Some recent related posts:
More strong Rita analysis at SCOTUSblog
All the post-Rita analysis at SCOTUSblog yesterday was fantastic, and the strong insights continue to flow today with new posts from Jeff Fisher and from Carissa Byrne Hessick and F. Andrew Hessick. These paragraphs from the Hessick's effectively spotlight some particularly important appellate realities after Rita:
Rita does not say that the circuits have to adopt the presumption of reasonableness. Indeed, the Court appears to have been careful in its phrasing, stating that the question was whether a court of appeals "may apply a presumption of reasonableness" to a district court sentence that reflects a proper application of the Sentencing Guidelines and that the presumption is "nonbinding" --- which seems to mean that a circuit that has adopted the presumption need not follow it.
This seems a little odd. Certiorari is usually granted to resolve differences in the circuits; but Rita appears to endorse differing treatment in different circuits. The differing treatment also seems at odds with the goal of uniformity under §3553(a). Basically everyone agrees that the presumption will result in more guidelines sentences in the district courts located in circuits that have adopted the presumption (Souter's dissent says this is bad; Breyer's majority says that it is good). By contrast, guideline sentences will be less common in those circuits without the presumption. It seems entirely possible that sentences for similarly situated individuals may vary depending on whether the sentencing court is in a presumption circuit.
Added to this foreordained split and potential for disparate sentences is Rita's failure, as David Stras observes, to explain what the presumption of reasonableness means. Given the Court's statements that the presumption is not binding, something akin to Skidmore deference seems to be the best candidate. But we can't be sure. All that can be gleaned from Rita is that the presumption means that circuits have the option of concluding --- without conducting much analysis --- that within guideline sentences are lawful. The lack of guidance plus the potential for disparity seems a good recipe for future Supreme Court intervention.
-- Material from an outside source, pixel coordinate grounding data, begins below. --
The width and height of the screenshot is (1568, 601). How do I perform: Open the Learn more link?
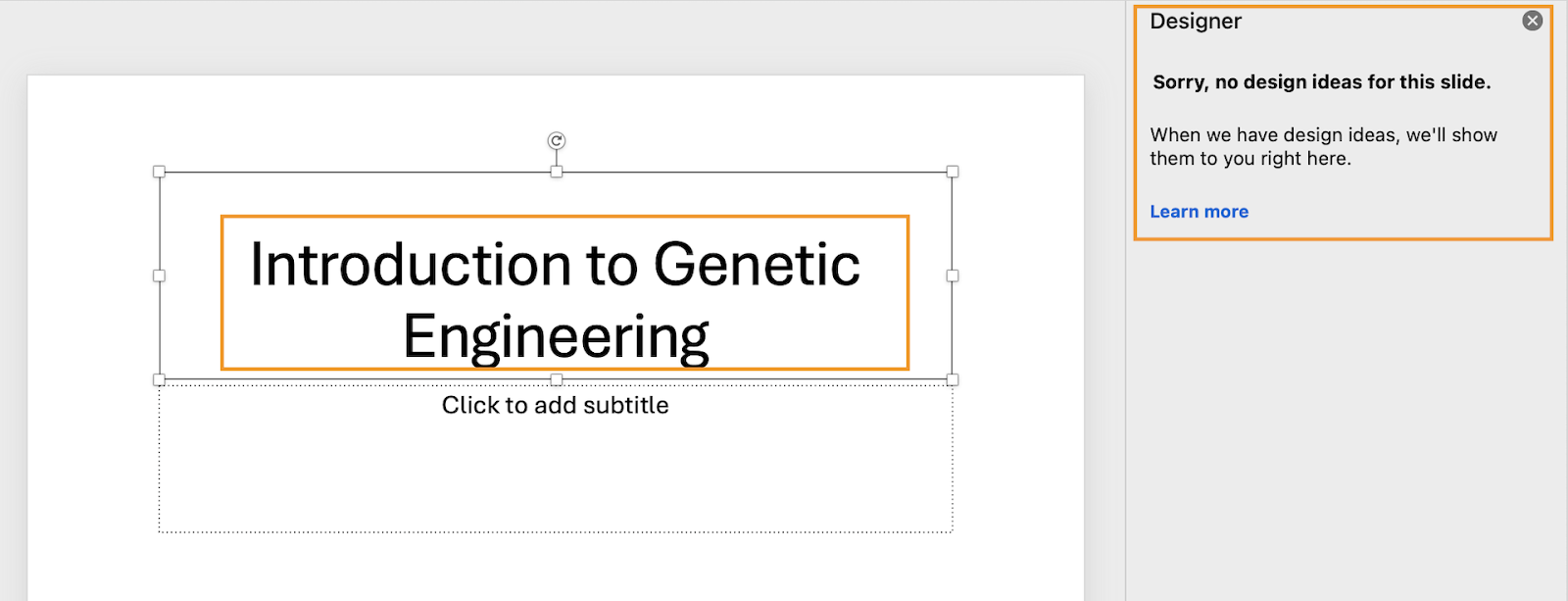pyautogui.click(x=1199, y=212)

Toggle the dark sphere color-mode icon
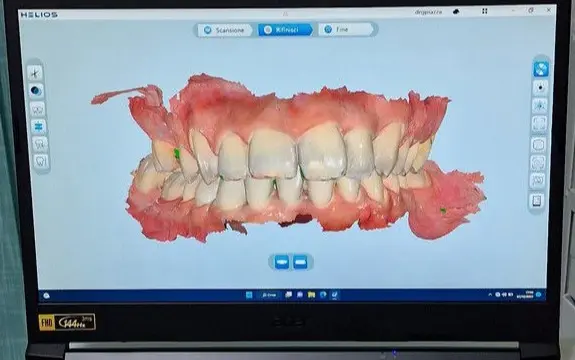(36, 91)
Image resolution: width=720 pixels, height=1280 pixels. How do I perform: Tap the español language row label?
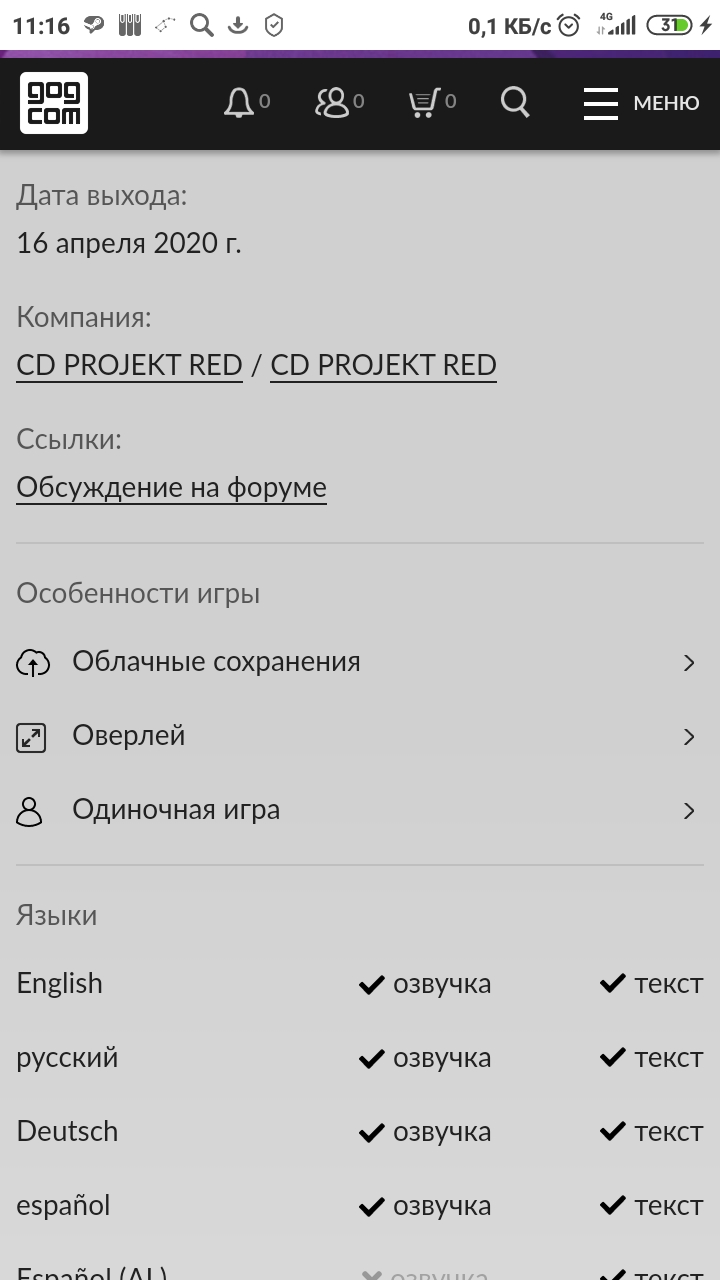click(63, 1205)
A few other related Rita analysis posts:
Whither (or wither) Apprendi-Blakely rights in coming constitutional sentencing fights?
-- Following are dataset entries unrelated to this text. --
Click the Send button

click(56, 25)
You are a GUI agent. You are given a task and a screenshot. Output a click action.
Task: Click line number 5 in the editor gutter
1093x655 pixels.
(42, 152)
One (of many?) reasons why the Supreme Court's Sixth Amendment jurisprudence has been so quirky and unpredictable has the the fact that the Court has been, from the very beginning and even in all state cases, shadow-boxing about the validity, viability, virtues and vices of the federal sentencing guidelines. Ever the persistent cutman, Justice Breyer has managed through the Booker remedy and his Rita opinion to keep the federal guidelines standing in round after round of the (now decade-old) modern Sixth Amendment jurisprudential bout. (And, because of their procedural posture and facts, it seems very unlikely that Gall or Kimbrough could deliver a constitutional knock-out blow to the federal sentencing guidelines).
But, as evidenced by rulings like Cunningham, Justice Breyer has limited ability to prevent — and perhaps limited interest in preventing — the Court's Sixth Amendment jurisprudence from knocking down other structured sentencing reforms. And yet, even though Cunningham majority opinion had six votes for a seemingly strong view of the Court's Sixth Amendment work, reading all the opinions in Rita gives me the impression that only three Justices (Justices Scalia, Souter and Thomas) are deeply concerned with safeguarding, in Justice Souter's words, "the guarantee of a robust right of jury trial."
In the wake of Rita, I ultimately think we will need to await a district non-federal-guidelines case to know where the Court is prepared to go with its Apprendi-Blakely jurisprudence (e.g., a case dealing with the scope of the prior conviction exception or Blakely's applicability to supervised release revocation or to restitution awards). With the federal guidelines now likely to surviving — even though they may end up significantly bruised after Gall and Kimbrough get in their blows — perhaps Justice Breyer (and others in the Rita majority) will be prepared to spend more time in Apprendi land when the fate of the federal sentencing guidelines do not hang in the balance.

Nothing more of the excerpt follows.